Billiken assistant coach Anthony Beane, who steadfastly maintains that he'll always go after the best player available, acknowledges that the approach has a downside these days.

"A negative thing about recruiting great players is that they're gonna leave early," he says.



--------------------------------------------------------------------------------

"Basketball in this city has gotten so bad. I can't stomach anybody but Vashon," says Horton, over a bowl of -- what else? -- onion soup at Duff's in the Central West End.

The alleged culprit? The controversial Voluntary Interdistrict Transfer Program, better known as deseg, which went into effect in 1983 with the intention of improving educational options for black children by allowing them to be voluntarily bused to county schools.

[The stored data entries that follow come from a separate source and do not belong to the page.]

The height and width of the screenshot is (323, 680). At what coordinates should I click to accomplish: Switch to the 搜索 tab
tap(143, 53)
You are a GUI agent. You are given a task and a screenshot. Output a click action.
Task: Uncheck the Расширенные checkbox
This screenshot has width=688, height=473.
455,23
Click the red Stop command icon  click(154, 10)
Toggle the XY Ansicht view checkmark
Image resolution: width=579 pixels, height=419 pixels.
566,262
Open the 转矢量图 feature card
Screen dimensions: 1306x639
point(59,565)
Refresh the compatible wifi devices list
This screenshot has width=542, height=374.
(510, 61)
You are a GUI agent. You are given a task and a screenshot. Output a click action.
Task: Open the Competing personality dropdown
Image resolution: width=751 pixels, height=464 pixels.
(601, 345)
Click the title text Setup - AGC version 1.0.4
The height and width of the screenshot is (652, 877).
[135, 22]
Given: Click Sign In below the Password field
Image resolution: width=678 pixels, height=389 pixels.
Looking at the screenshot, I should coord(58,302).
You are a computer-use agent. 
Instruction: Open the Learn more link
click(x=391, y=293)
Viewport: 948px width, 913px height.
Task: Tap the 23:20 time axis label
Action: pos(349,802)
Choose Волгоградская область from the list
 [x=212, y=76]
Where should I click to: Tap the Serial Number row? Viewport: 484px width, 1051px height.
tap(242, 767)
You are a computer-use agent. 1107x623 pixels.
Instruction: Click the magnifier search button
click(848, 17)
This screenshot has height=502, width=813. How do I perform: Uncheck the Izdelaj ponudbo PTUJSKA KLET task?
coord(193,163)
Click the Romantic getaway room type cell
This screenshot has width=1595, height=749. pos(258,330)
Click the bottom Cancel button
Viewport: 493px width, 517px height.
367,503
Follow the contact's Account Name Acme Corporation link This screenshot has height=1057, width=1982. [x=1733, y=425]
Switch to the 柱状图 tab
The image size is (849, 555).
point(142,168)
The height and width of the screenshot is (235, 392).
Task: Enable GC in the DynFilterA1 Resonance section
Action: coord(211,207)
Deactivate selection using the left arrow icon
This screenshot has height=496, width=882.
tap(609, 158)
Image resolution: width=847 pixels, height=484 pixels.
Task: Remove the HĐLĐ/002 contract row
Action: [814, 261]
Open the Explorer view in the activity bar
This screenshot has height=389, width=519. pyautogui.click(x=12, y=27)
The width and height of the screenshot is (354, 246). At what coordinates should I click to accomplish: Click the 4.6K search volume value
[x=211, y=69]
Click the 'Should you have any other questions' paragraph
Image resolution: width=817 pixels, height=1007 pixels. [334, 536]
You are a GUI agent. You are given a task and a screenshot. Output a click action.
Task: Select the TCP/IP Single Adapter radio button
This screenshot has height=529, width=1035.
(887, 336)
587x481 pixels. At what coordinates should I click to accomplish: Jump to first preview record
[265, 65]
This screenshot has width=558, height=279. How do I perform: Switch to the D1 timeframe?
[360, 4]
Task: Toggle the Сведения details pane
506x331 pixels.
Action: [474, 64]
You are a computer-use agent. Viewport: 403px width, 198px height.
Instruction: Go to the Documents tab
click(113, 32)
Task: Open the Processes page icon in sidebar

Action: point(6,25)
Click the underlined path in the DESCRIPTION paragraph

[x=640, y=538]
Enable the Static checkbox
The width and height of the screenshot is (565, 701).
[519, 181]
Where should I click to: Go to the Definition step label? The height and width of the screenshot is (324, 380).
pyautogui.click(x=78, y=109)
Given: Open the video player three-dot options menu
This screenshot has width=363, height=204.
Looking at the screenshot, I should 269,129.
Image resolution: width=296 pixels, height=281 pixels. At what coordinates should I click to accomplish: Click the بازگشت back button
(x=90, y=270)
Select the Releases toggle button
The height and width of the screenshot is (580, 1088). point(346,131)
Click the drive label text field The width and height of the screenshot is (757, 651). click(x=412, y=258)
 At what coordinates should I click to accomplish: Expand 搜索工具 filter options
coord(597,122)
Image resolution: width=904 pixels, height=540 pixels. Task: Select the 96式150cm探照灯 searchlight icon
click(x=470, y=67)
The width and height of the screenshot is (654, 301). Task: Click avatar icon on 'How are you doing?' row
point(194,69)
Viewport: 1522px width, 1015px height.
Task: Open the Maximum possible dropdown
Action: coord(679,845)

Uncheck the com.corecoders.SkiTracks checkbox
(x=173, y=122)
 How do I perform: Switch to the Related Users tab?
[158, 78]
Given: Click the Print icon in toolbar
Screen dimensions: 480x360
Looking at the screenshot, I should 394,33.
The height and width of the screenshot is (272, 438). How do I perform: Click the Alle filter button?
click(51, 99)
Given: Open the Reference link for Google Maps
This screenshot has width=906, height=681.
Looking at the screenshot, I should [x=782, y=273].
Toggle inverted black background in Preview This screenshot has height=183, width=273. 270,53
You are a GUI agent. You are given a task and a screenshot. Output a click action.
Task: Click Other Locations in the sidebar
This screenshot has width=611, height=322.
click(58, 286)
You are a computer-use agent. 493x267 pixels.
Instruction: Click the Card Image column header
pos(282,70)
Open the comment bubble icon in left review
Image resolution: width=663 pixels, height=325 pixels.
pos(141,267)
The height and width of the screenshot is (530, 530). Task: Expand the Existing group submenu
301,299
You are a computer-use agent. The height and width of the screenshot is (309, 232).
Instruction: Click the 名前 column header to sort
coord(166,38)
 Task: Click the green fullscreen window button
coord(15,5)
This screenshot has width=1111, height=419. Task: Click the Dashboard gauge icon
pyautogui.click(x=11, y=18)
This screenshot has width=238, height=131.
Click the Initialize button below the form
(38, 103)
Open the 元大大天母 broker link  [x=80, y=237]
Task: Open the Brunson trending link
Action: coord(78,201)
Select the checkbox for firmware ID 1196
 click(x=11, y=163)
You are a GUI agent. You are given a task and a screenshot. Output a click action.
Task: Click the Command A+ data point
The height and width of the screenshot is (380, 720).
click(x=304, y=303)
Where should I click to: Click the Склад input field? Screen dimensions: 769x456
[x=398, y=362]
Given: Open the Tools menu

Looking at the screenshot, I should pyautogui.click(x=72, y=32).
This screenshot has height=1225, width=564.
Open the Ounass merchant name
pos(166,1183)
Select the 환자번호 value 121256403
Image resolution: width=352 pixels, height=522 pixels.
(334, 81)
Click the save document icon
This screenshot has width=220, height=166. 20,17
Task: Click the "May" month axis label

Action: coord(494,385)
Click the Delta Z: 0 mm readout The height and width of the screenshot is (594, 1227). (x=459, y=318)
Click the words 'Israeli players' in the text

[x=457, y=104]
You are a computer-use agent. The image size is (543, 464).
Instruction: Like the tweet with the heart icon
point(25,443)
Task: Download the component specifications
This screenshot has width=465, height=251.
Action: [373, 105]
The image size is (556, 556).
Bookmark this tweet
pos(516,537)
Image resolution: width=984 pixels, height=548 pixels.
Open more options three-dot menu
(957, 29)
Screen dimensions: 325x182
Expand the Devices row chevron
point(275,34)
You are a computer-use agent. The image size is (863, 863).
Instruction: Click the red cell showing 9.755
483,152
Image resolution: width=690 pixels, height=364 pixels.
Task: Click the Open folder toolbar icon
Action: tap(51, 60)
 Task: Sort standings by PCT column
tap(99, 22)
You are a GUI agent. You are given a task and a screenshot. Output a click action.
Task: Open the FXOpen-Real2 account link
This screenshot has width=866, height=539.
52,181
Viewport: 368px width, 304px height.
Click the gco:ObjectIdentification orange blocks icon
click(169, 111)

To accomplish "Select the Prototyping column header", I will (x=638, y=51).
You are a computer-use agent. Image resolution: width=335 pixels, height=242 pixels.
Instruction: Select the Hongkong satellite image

DeSmet's Steiner believes that deseg, although well-intended, has had a net effect of robbing Peter to pay Paul.

"It gave those kids a great opportunity for a much better education," reasons Steiner, "but if they'd taken the money they put into deseg and invested it in schools, we'd have had the best of both worlds."

Through a settlement reached in 1999 with the suburban school districts, the program is to be slowly scaled back, but it still siphons upwards of 10,000 African-American students to the 'burbs each year.

"Desegregation is probably the worst thing to happen to basketball around here. The Public High League used to be phenomenal; now it's nothing," says Mike Martin, who coaches the AAU Gators, the Eagles' top local rival, which draws its talent almost exclusively from the suburbs. "In '69, Sumner had seven Division One players on one team. People say these Vashon teams are some of the greatest, but they're nothing compared to that Sumner team."

Martin's theory is that supertalented black kids bused in from the city eat up varsity spots at county schools, preventing or discouraging lesser players from getting the requisite game experience to blossom. This sets off a chain reaction in which the deseg athlete's skills atrophy when he's allowed to coast against lesser talent.

Although Ritter's Neals -- the coach at Soldan when deseg began -- acknowledges the program's impact, he points to another restriction, the 2.0 minimum GPA for eligibility, as having more impact in the Reagan-era administrative double whammy. The intent here was clear: If the kid isn't cutting the mustard in the classroom, it must be that he's too distracted by extracurricular activities such as running the rock. Take away that privilege, and nothing stands in the way of hitting the books.

The reality, Neals reasons, is quite the opposite. For many a PHL student-athlete, the basketball court is an oasis of stability in an often tumultuous home life. Take that stability away, and the kid chucks the whole kit and caboodle, often dropping out and turning to crime instead of entering the workforce to get paper.

"Deseg hurt me for two years, and then we managed to piece it together," says Neals. "I was vehemently against the 2.0 minimum GPA. If you're serious about it, why not say everyone can't graduate without it? You could see the rise of gangs. Kids dropped out. They missed that camaraderie. When you take sports away, where do kids drift? I always felt athletics was a haven for people to come together."

When asked about the impact of the 2.0 minimum, Irons echoes Steiner's comments on deseg.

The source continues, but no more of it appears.